───── Records supplied

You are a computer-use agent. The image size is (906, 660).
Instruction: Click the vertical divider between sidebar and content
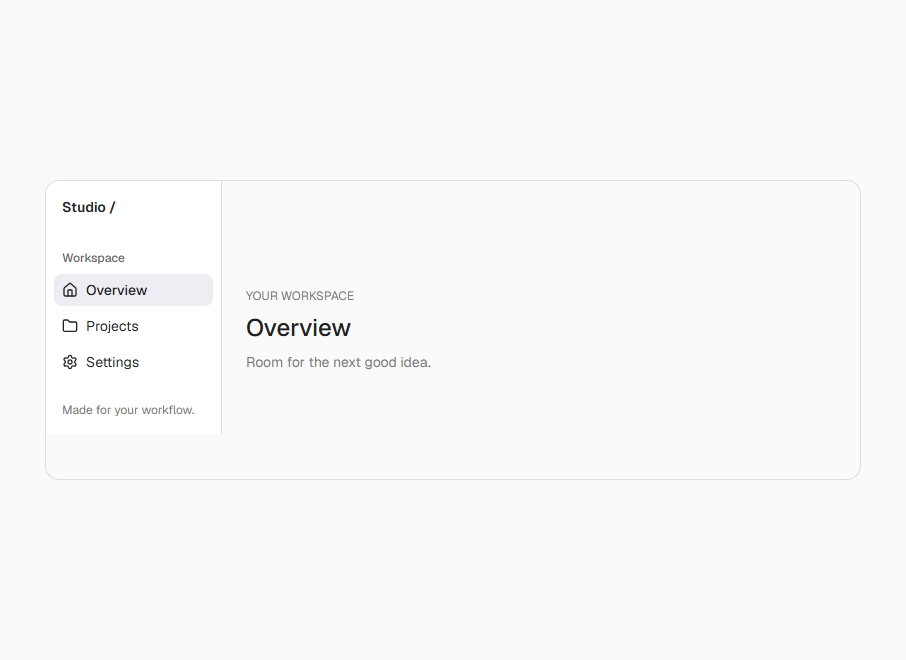pyautogui.click(x=221, y=307)
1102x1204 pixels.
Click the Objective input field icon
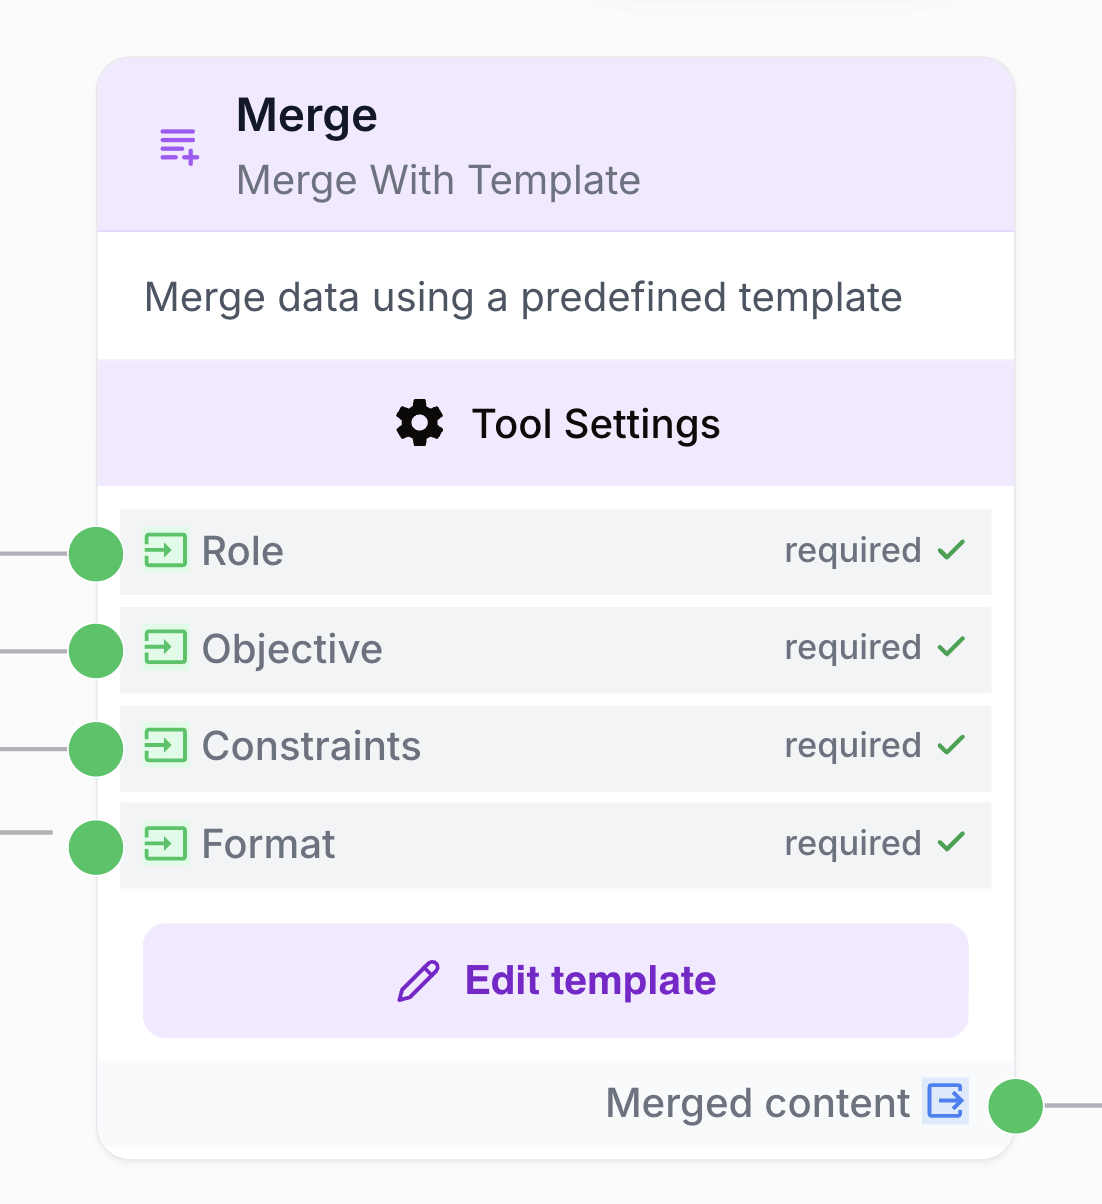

──────────

## Task requirements:
Pictures are to be left out; all other data must be returned exactly.

## The answer:
You are a computer-use agent. The image size is (906, 660).
Instruction: Click the vertical divider between sidebar and content
pyautogui.click(x=221, y=307)
1102x1204 pixels.
Click the Objective input field icon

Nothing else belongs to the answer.